Challenge: Write out the lines from the one containing "You are a computer-use agent. Image" through the end of the material as a numbered list, skipping blank lines and leaving out the pictures.

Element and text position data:
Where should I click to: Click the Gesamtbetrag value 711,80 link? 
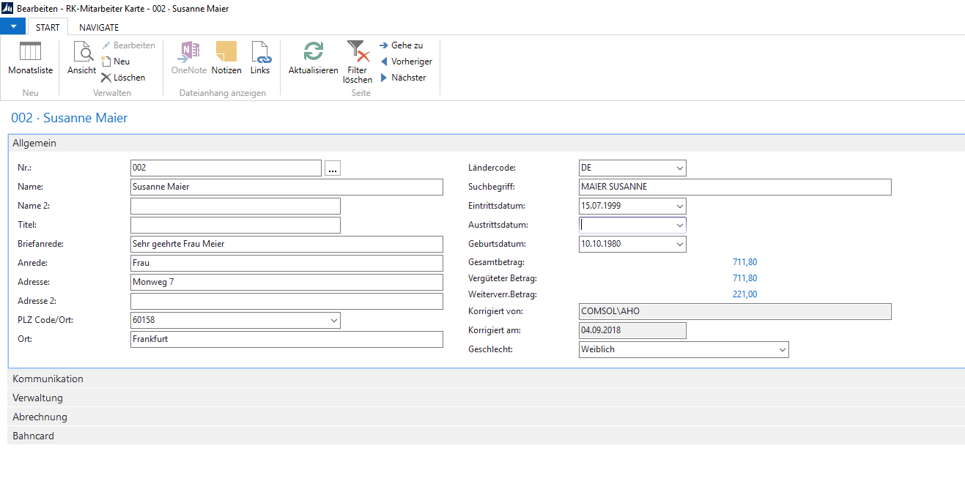(x=744, y=262)
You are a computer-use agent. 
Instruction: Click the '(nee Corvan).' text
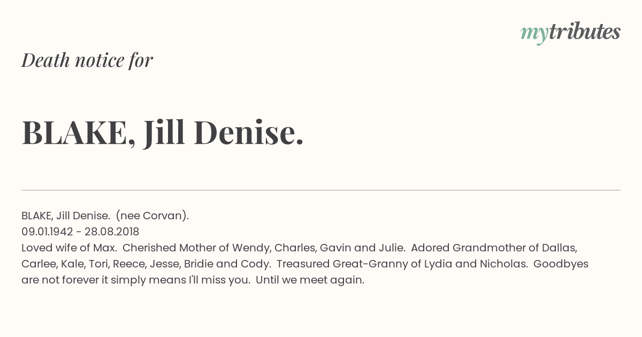152,216
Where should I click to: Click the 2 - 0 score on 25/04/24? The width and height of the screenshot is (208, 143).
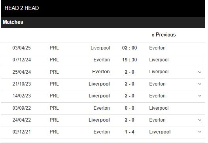click(x=129, y=72)
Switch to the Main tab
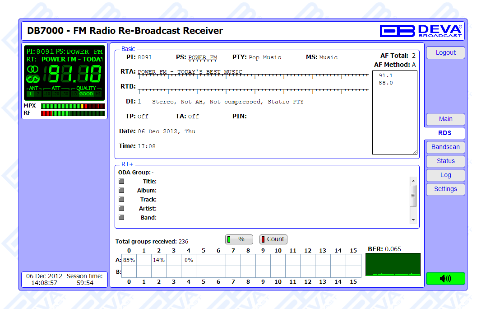The width and height of the screenshot is (486, 309). [x=445, y=119]
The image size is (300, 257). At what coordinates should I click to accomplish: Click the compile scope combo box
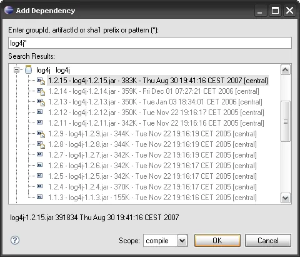[166, 241]
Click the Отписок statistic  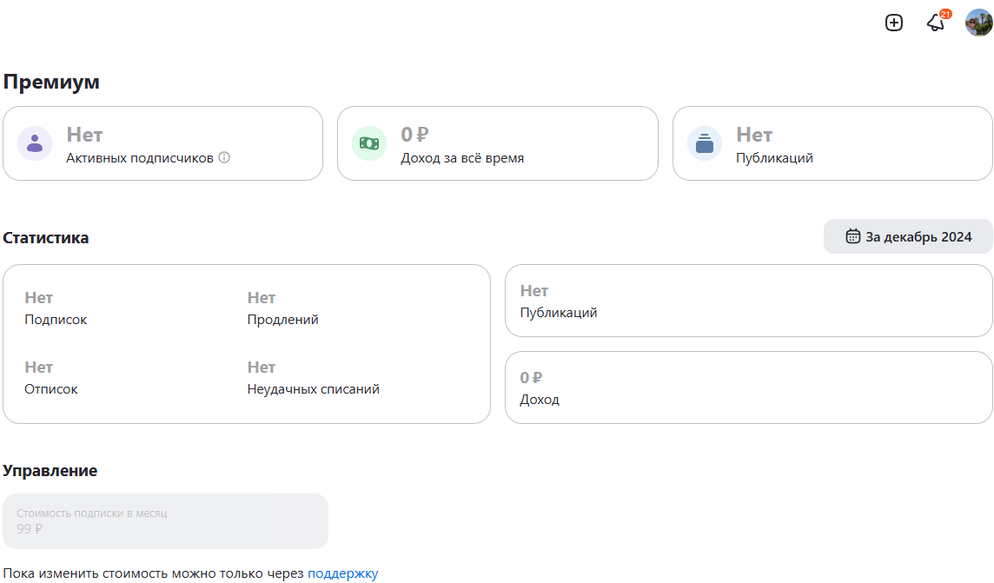[x=51, y=378]
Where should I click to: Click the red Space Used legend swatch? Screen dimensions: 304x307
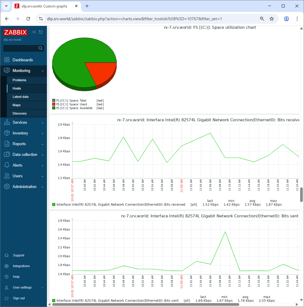point(54,104)
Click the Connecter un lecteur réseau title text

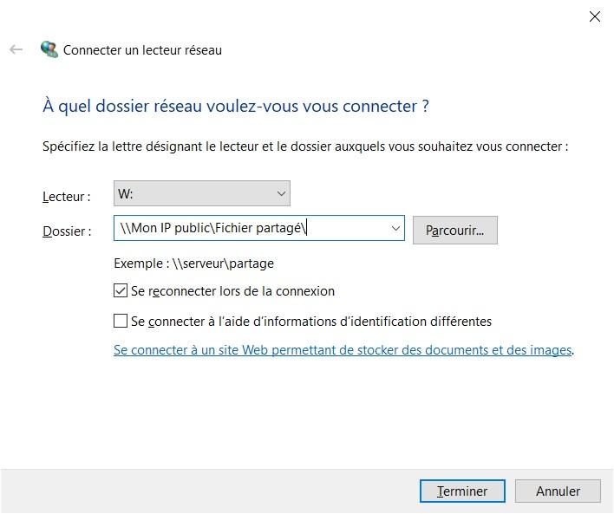click(x=142, y=50)
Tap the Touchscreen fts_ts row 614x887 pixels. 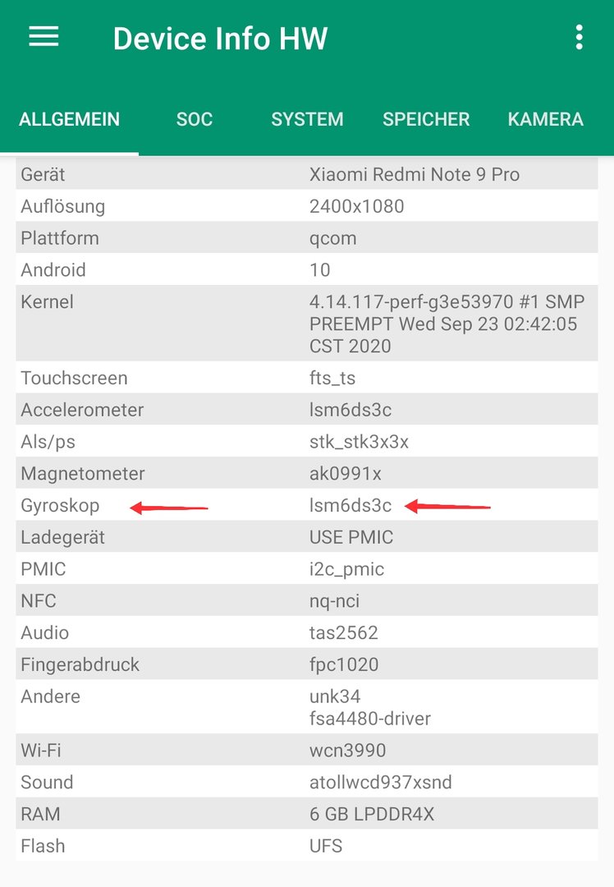pos(306,377)
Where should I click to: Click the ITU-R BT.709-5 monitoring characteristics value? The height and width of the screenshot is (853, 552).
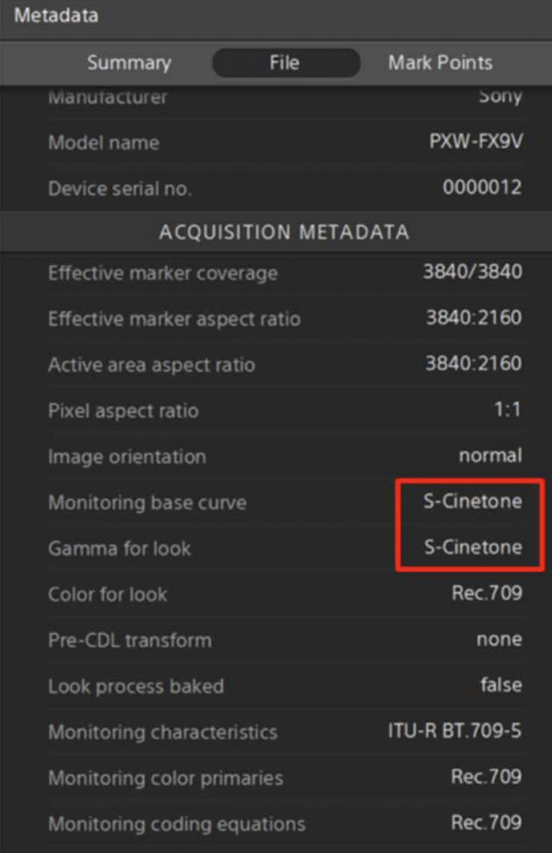454,731
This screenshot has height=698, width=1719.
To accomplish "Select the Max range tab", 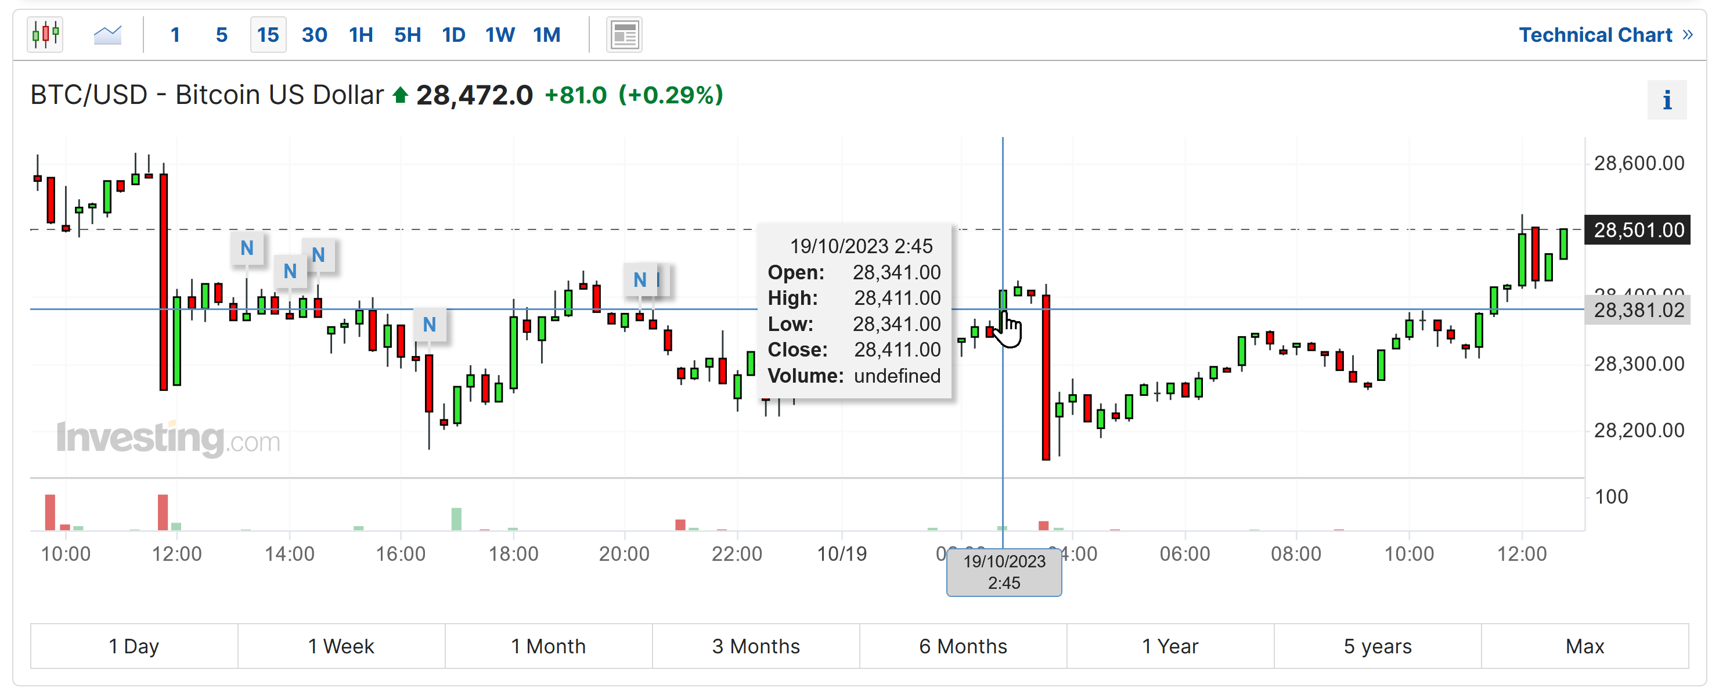I will [x=1584, y=646].
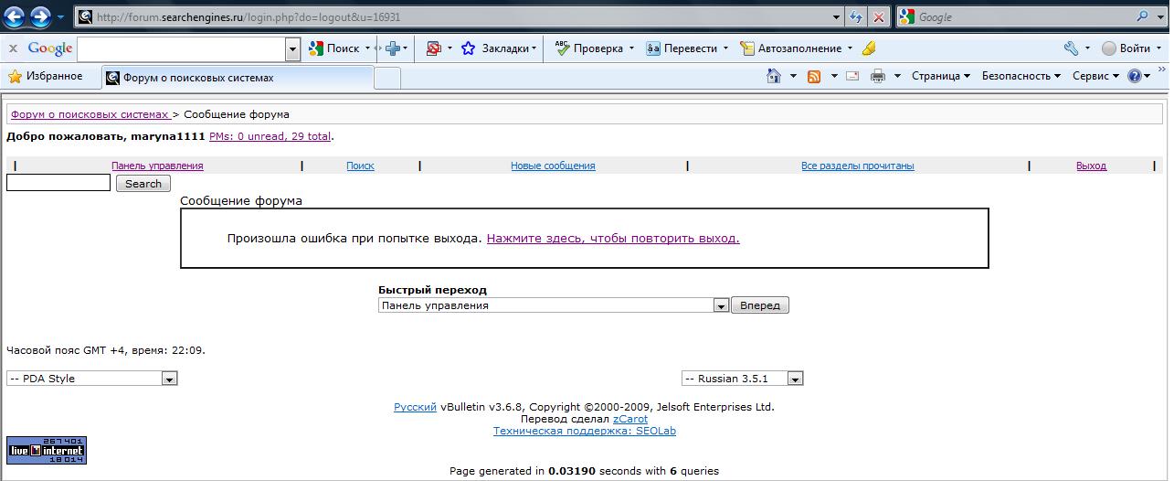The image size is (1174, 481).
Task: Open the Страница menu
Action: click(940, 77)

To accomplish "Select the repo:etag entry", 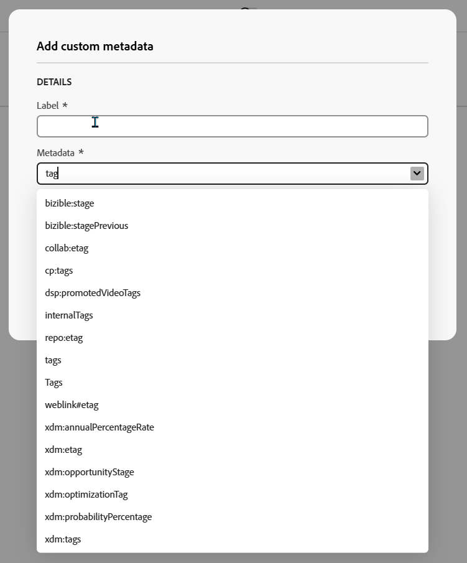I will pos(63,338).
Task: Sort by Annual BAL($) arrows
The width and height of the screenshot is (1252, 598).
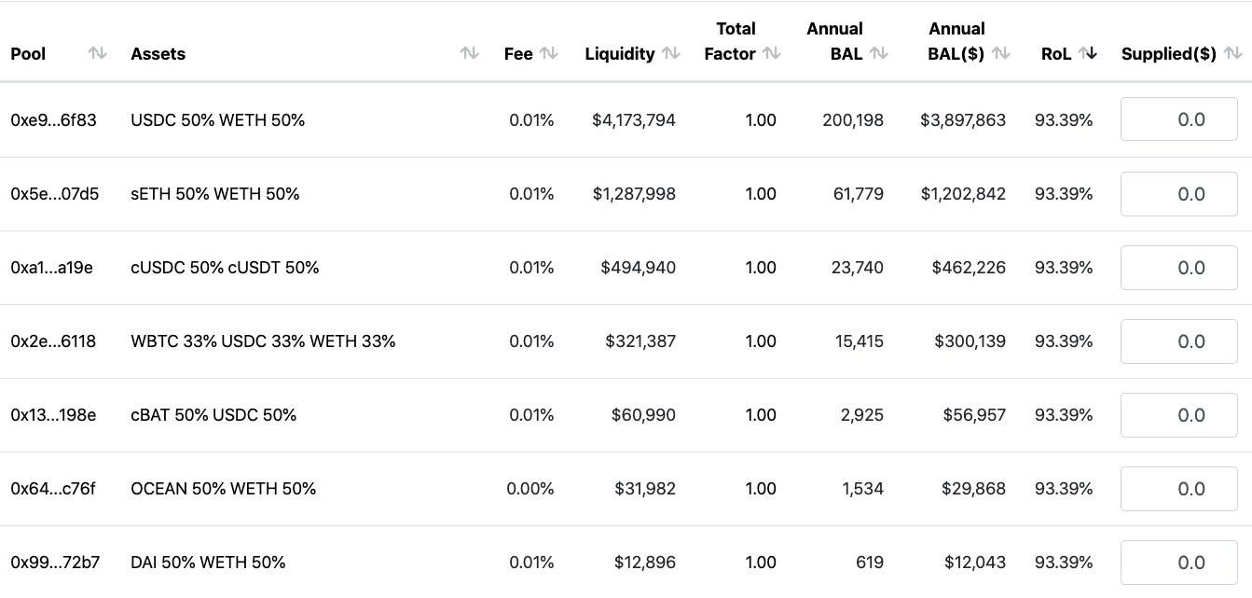Action: click(x=1001, y=54)
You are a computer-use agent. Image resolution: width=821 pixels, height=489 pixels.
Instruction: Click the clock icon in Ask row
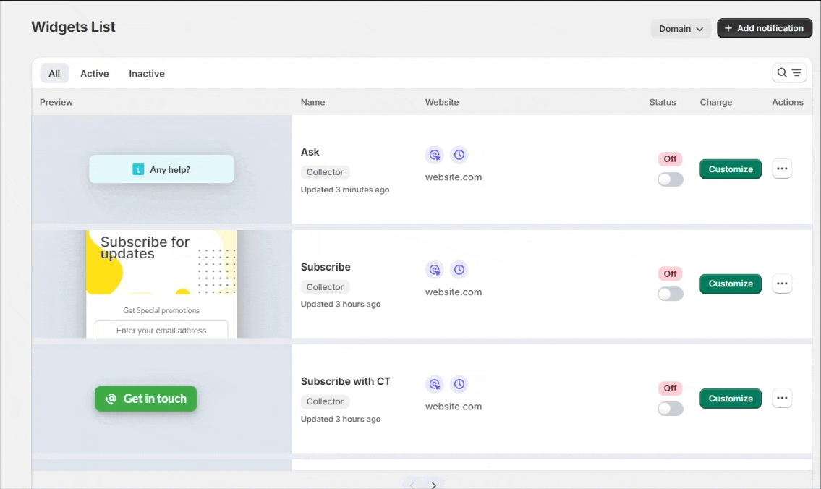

Finished answer:
1. You are a computer-use agent. Image resolution: width=821 pixels, height=489 pixels.
2. Instruction: Click the clock icon in Ask row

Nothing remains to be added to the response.